McCahill was married a number of times but died without issue. In a 1956 interview with Playboy magazine McCahill stated that he had "more cash than hair". The statement was in response to a question as to how he had been photographed in two separate issues of Mechanix Illustrated with two different wives. McCahill had homes in Florida and New York, where he would receive cars to test. He traveled all over the United States and Europe to facilitate testing. His stepson with his fourth wife, Brooks Brender, served as McCahill's assistant in his later years. McCahill was a personal friend of band leader Paul Whiteman, with whom he shared his love of hunting and fishing. Every year, McCahill would make a ten-day boating trip from his home in New York to his home in Florida aboard his thirty-foot Egg Harbor Cruiser the "Rooster" (McCahill was forced to sell the Rooster in 1967 to pay off back taxes to the IRS). McCahill was an avid fisherman, hunter and deep-sea diver.

At age 68, McCahill died at the Daytona Community Hospital on May 10, 1975. Mechanix Illustrated never publicly acknowledged his death, because his name was synonymous with it. He "amounted to the franchise" and management never wanted to admit he was gone. For a while, they ran a column called "McCahill Reports", which was ghostwritten by Brender. At the time of his death, he was believed to be the only living descendant of the Scottish highwayman Rob Roy.

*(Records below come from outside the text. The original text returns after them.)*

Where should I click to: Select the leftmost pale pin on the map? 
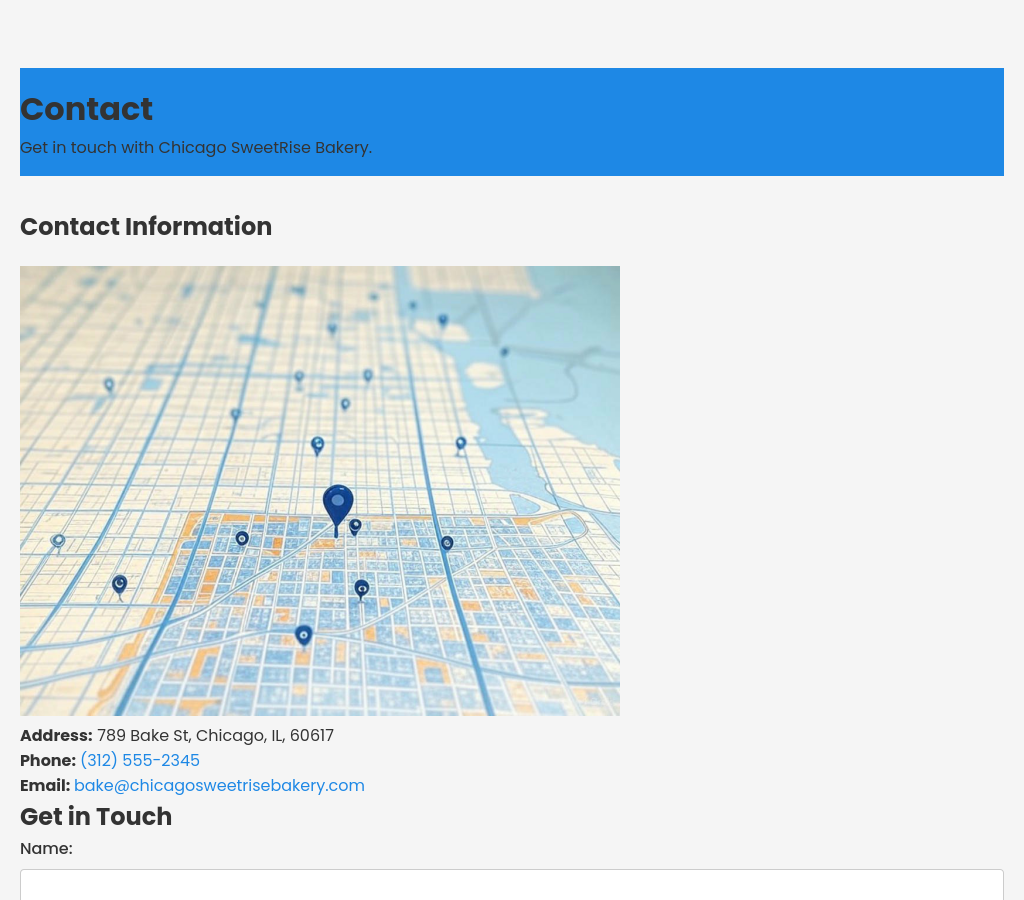pos(58,541)
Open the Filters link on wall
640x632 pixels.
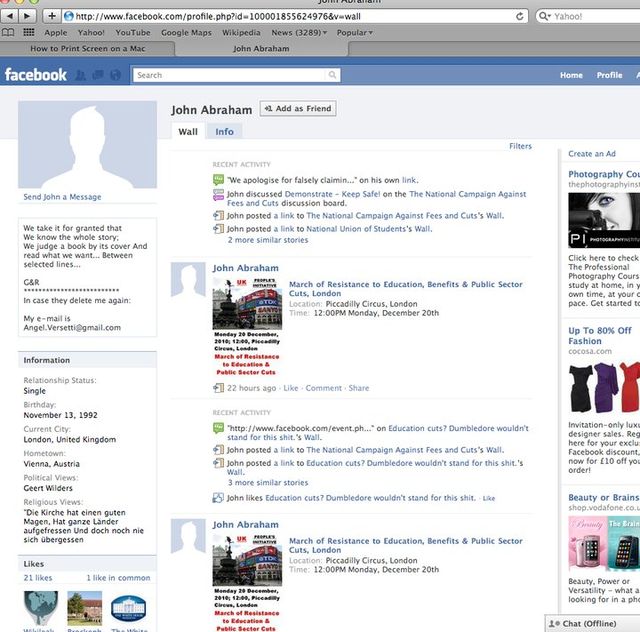520,146
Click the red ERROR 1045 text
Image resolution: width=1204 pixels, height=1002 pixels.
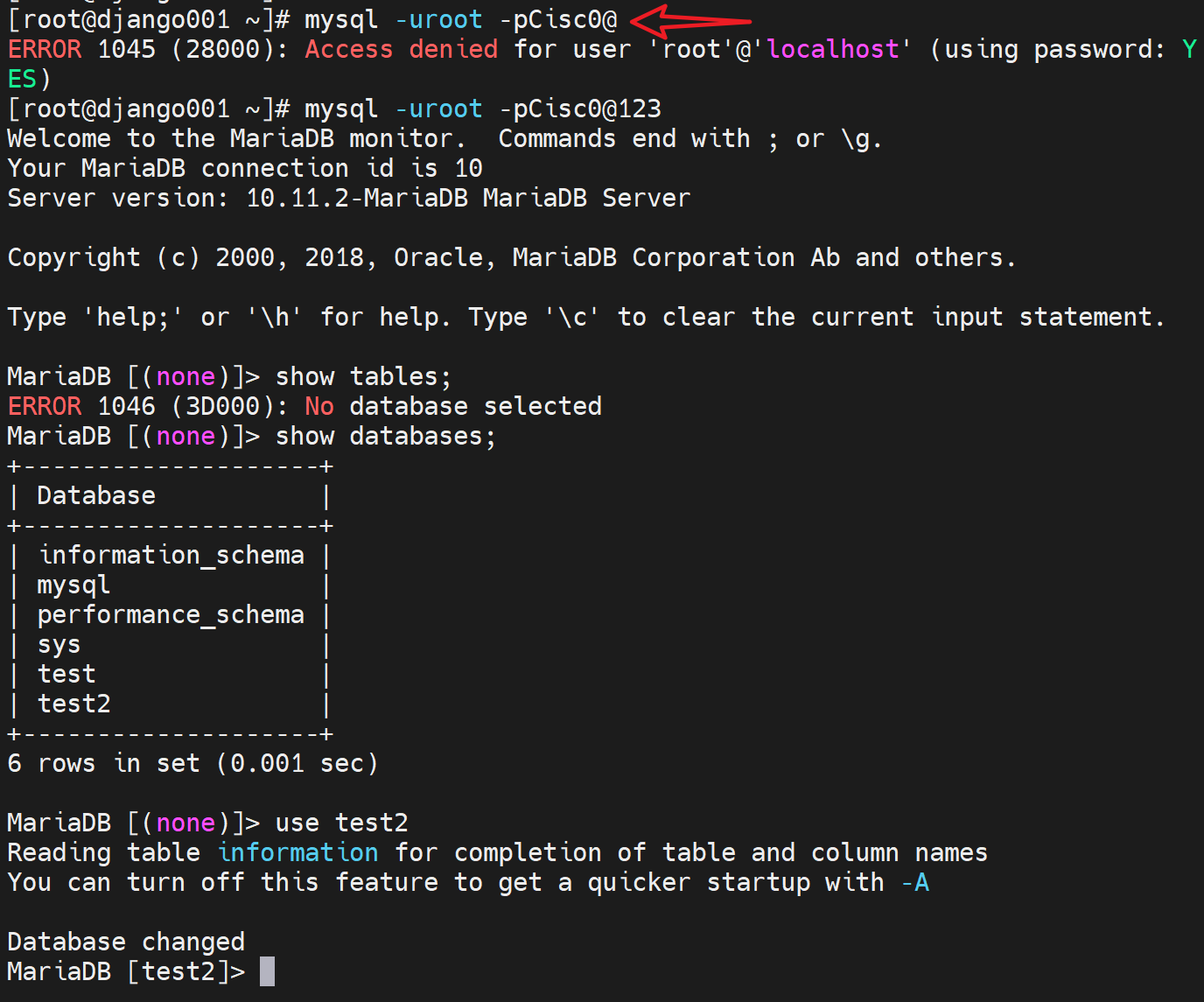click(x=81, y=49)
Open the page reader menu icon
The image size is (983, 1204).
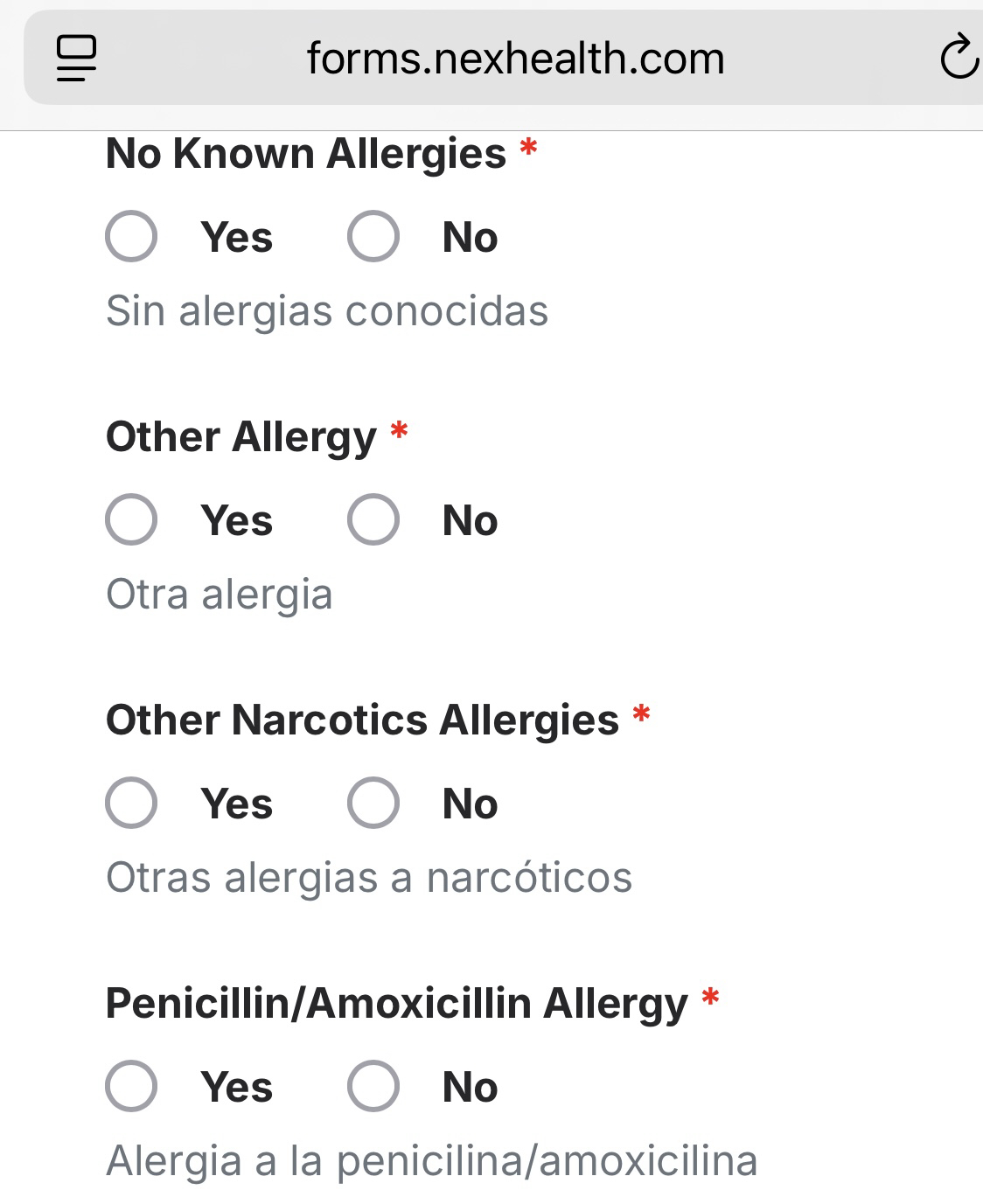(x=76, y=59)
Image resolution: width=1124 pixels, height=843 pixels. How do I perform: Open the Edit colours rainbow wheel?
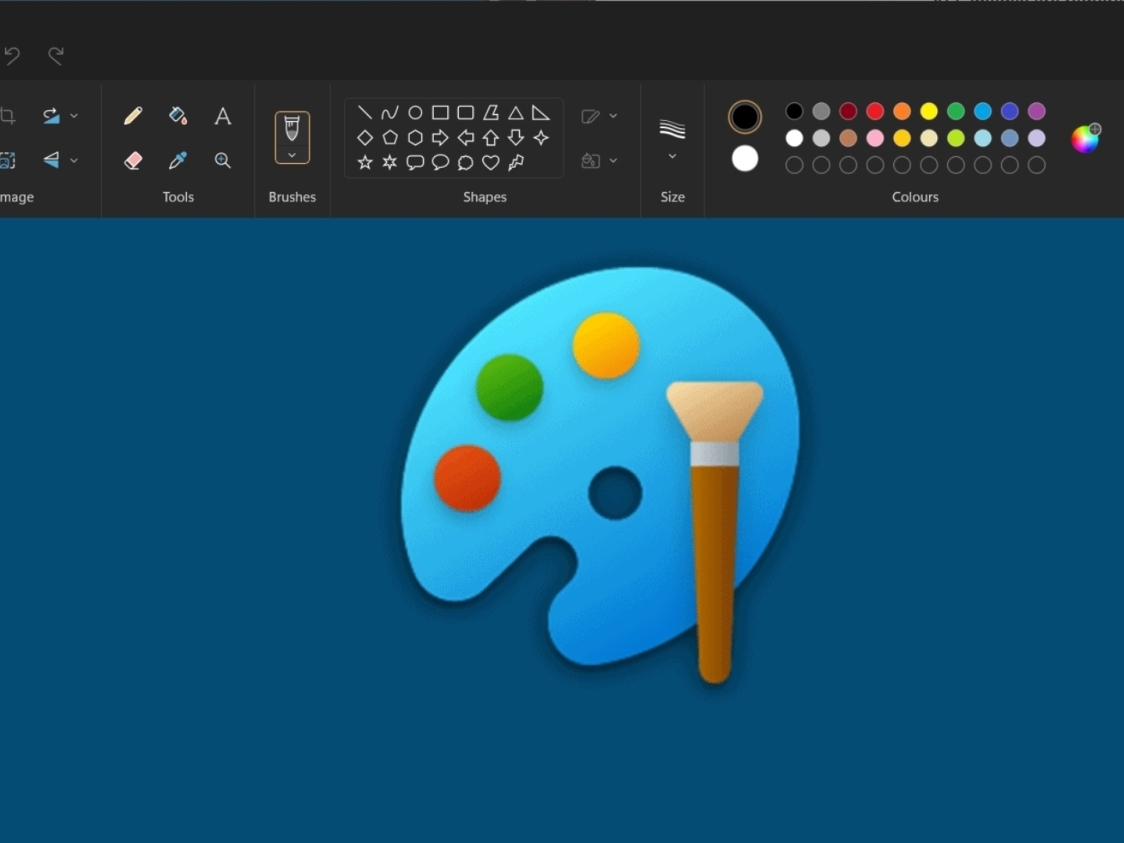tap(1085, 138)
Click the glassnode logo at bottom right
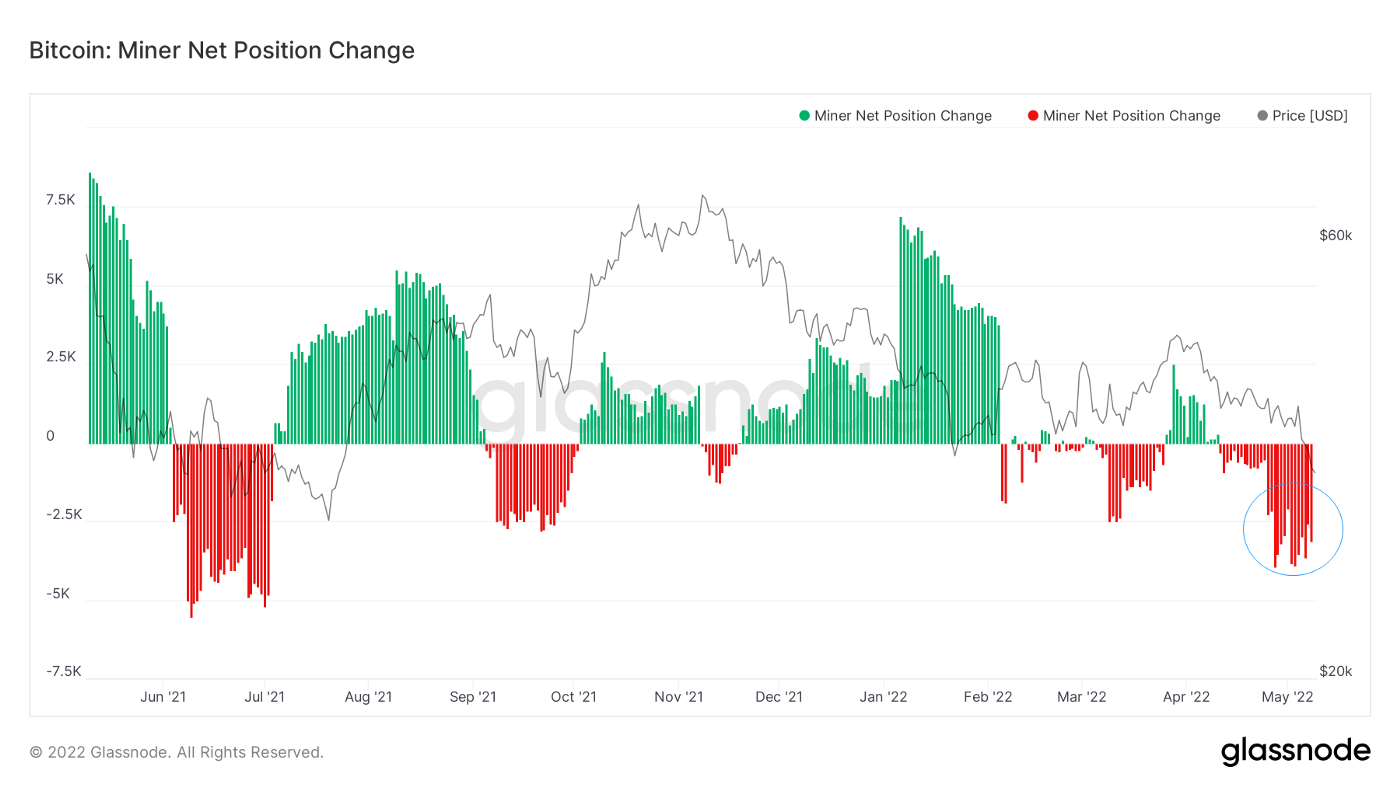Screen dimensions: 1400x787 (1295, 751)
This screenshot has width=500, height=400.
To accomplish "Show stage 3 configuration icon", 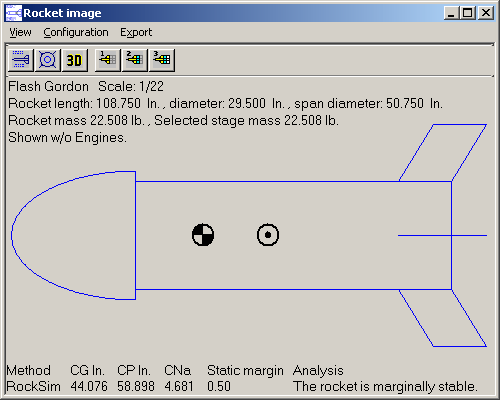I will pyautogui.click(x=162, y=60).
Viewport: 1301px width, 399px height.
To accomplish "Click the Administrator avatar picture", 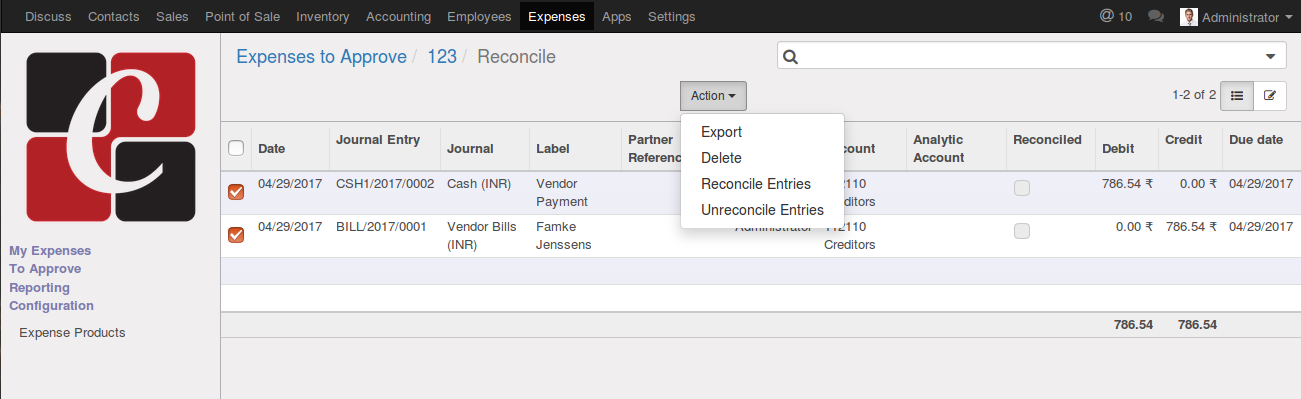I will [1189, 17].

According to Canadian automotive historian Bill Vance, McCahill had lost a leg that became gangrenous after a thorn penetrated it during a duck hunt, forcing its amputation.

==Books==
- Tom McCahill, The Modern Sports Car, Prentice Hall, Englewood Cliffs, NJ, 1954
- Tom McCahill, Tom McCahill's Car Owner Handbook, Arco Publishing Co., New York, 1956.
- Tom McCahill, Today's Sports and Competition Cars, Prentice Hall, Englewood Cliffs, NJ, 1959.
- Tom McCahill, What You Should Know About Cars, Fawcett Crest Books, Circa 1963.